Today (21.7.2020) we appealed to the Minister of Health demanding he act in order to ensure that every child assessed as needing developmental treatment and found eligible for the treatment within the public health coverage will be given the treatment urgently, fully, and equally. Currently, 22,000 children have been awaiting treatment for many months, even years. Some of them are forced to travel unreasonable distances to receive it, and others forced to purchase it privately.


Currently, treatment is given in three ways: by the health clinics themselves, by healthcare providers that the health clinics refer patients to via Form 17, or through purchase of the service privately via a financial arrangement or reimbursement plan based on a price set by the Ministry of Health. In the past two years, the Ministries of Health and Finance have been promoting reform in the Child Development field. As part of this, starting on 1.9.2020, services from private providers will no longer be reimbursed, under the expectation that all children should be receiving services from their health clinics or child development units. With this reform coming into effect, thousands of children are expectant to join those already awaiting treatments.


The Ministry of Health has assessed the cost of each treatment and set a rate, but in fact the health clinics are paying the child development units much less than the determined rate. In fact, there are units (especially in the Arab sector) to which the health clinics are paying what they pay other units with greater bargaining power, for the exact same treatment. As a result, a significant number of these units have been utilizing the financial support of local authorities throughout the years, that have filled in the gap between the financing from the health clinics and the true costs of treatments, despite the fact that the duty to finance treatments is placed upon the health clinics alone. Recently, some of the local authorities have made it known that they will stop financing this service.


The current situation is especially discriminatory against impoverished children. These children are waiting to be diagnosed and treated, without the possibility to afford private care and receive partial reimbursements after the fact. Children who live in disadvantaged localities who cannot afford to support the healthcare providers, or who do not have temporary alternatives to the health clinics themselves, are also discriminated against. Children living in Israel’s geographic periphery are often forced to travel great distances to receive the treatment, which is an option unavailable to impoverished parents without means of transportation, who cannot take a day off work in order to travel by public transportation to another city or cannot afford such trips. This means that the most impoverished children, and especially those living in the periphery and in low socio-economic status, are hurt the most.

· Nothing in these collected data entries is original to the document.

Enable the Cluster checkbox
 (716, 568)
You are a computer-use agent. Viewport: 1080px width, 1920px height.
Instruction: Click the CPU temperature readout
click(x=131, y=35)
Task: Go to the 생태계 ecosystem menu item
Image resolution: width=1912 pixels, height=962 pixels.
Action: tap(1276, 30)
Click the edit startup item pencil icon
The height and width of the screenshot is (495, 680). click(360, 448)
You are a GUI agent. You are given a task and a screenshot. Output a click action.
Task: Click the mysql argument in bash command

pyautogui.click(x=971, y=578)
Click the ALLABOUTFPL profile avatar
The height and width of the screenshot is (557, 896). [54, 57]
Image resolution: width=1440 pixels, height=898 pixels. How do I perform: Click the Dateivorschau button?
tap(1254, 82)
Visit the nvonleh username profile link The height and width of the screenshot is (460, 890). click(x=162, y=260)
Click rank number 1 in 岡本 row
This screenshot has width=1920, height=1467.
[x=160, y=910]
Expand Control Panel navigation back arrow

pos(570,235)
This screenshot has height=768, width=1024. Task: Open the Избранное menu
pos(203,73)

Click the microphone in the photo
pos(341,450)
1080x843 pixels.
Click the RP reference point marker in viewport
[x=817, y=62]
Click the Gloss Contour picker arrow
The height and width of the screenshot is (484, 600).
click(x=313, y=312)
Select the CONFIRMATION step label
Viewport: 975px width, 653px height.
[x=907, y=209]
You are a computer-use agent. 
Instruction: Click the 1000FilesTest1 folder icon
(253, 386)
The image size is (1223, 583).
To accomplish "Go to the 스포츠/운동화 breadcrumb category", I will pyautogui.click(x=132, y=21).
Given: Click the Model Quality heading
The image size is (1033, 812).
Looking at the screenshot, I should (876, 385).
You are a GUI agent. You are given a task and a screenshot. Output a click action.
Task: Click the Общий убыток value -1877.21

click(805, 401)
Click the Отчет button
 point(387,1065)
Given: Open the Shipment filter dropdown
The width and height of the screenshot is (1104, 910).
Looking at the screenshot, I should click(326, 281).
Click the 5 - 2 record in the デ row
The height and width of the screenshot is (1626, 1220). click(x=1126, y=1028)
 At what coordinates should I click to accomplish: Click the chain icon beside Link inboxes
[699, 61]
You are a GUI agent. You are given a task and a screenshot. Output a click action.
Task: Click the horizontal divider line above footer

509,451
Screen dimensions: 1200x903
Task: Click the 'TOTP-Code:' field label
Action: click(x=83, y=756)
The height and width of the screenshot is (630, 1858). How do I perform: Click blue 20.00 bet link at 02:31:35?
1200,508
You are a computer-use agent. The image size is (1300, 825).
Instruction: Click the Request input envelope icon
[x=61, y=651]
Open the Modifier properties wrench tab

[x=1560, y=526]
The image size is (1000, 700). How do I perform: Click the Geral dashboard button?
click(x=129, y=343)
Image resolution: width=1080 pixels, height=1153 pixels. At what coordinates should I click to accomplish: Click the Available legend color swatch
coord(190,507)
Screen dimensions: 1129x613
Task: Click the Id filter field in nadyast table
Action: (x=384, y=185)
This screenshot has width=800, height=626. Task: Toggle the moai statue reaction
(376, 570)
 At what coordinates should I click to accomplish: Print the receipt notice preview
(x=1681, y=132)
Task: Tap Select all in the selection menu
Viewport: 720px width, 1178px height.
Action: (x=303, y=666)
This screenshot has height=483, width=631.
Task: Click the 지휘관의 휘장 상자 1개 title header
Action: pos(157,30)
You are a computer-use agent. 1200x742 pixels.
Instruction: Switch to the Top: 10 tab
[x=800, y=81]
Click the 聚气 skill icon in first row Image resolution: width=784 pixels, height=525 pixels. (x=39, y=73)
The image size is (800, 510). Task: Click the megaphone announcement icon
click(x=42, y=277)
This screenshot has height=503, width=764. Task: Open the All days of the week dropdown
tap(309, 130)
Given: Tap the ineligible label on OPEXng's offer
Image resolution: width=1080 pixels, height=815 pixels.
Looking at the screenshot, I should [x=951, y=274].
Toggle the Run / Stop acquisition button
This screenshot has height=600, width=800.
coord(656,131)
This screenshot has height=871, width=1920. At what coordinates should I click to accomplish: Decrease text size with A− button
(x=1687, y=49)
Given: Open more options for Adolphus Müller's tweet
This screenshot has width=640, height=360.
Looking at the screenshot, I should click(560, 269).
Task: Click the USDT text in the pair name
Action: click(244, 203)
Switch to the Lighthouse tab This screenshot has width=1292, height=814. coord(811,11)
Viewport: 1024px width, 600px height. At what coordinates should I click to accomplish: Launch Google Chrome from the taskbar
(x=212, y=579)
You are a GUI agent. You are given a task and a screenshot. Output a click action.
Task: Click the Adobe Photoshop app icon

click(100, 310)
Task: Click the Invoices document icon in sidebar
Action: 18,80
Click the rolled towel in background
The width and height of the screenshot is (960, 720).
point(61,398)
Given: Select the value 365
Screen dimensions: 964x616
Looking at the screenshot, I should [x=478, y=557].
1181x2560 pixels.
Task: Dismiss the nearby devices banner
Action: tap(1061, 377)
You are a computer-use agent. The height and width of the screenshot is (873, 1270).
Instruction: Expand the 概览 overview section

In our appeal to the Ministry of Health, Attorney Maskit Bendel demanded:

  • To ensure that every child will receive treatment within three months from the date of their referral for assessment;

  • To determine what is “reasonable distance” for providing treatment;

  • To supervise the communication between the health clinics and service providers in the field, and as part of this to determine an obligatory minimum rate for all treatments;

  • To make the information available to the public.